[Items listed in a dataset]
## start
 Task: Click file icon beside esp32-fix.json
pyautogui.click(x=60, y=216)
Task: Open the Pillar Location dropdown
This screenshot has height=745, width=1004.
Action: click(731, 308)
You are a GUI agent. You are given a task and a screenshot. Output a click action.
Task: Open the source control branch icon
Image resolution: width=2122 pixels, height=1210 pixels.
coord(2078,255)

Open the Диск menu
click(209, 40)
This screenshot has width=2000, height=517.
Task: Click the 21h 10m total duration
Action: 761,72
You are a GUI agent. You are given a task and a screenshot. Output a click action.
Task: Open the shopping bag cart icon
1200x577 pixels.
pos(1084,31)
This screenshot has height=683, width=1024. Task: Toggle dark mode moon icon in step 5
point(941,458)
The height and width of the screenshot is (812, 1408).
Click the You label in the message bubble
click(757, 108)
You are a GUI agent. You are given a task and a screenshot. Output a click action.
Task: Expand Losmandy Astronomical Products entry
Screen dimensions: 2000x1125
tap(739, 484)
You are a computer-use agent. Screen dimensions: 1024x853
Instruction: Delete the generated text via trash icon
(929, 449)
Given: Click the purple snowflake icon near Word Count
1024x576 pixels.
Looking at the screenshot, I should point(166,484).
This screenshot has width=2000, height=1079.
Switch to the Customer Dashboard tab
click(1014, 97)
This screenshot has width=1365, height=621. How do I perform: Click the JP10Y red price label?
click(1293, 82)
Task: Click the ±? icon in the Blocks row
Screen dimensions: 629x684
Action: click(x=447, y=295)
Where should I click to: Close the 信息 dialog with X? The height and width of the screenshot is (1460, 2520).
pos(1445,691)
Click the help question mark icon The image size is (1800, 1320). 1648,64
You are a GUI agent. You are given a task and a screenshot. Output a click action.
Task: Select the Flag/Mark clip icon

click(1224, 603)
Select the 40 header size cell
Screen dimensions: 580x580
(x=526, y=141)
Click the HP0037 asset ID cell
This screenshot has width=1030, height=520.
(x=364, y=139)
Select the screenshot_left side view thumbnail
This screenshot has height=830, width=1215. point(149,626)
## end
**Exercise instructions:** Rewrite the data from the line containing "Task: Open the Pillar Location dropdown" through the line containing "Action: click(731, 308)", both ends included, keeping every line. Lower each coordinate in the answers by 7.

**Worked solution:**
Task: Open the Pillar Location dropdown
This screenshot has height=745, width=1004.
Action: click(724, 301)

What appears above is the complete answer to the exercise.